A new attack technique is exposing just how vulnerable global mobile networks remain in 2025. Cybersecurity firm Enea has discovered a surveillance operation that bypasses SS7 firewalls by exploiting a subtle weakness in the TCAP encoding layer—allowing stealth location tracking of mobile users across borders.
The method? Tampering with the IMSI field in ProvideSubscriberInfo (PSI) requests to hide it from detection. Many mobile operators’ SS7 stacks simply fail to decode the malformed tag, allowing unauthorized tracking messages to pass security controls.

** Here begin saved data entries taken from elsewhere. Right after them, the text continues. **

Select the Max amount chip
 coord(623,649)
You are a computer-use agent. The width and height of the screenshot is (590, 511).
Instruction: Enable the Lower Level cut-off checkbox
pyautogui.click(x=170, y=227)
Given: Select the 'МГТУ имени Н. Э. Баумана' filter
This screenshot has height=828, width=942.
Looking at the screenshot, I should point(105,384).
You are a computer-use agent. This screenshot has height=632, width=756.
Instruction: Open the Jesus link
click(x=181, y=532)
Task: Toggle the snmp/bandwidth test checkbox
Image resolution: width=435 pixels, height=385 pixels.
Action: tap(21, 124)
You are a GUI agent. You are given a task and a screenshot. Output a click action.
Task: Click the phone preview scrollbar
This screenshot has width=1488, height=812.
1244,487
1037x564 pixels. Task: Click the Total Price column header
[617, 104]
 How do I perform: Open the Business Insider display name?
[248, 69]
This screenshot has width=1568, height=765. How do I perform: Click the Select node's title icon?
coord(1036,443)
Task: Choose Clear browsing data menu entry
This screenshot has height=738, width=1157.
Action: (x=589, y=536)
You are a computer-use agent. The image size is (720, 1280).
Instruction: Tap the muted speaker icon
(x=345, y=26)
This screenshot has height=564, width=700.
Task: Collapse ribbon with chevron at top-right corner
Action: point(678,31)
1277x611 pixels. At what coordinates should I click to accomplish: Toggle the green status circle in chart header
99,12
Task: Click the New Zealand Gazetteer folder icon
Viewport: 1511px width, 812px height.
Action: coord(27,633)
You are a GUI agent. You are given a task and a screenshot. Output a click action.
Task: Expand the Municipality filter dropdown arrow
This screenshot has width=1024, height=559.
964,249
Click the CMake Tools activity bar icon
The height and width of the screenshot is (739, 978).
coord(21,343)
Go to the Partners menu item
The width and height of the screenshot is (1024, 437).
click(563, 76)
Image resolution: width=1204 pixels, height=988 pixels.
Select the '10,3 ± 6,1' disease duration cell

In this episode, we cover:
- The technical anatomy of the IMSI hiding exploit
- How this attack evades standard SS7 security checks
- The surveillance firms and platforms involved—WODEN, ASMAN, HURACAN, and others
- Broader SS7 weaknesses: lack of encryption, lack of authentication, and global trust architecture
- The disturbing truth: most mobile networks still depend on legacy protocols from the 1970s
- Why users can’t opt out—and no app can protect you
We also examine the countermeasures: advanced signaling firewalls, protocol filtering, TCAP signing, and why even now, SS7 remains irreplaceable due to the persistence of 2G/3G roaming infrastructure.
This isn’t a theoretical vulnerability—it’s a real-world surveillance method in use today, targeting phones across continents without users ever knowing.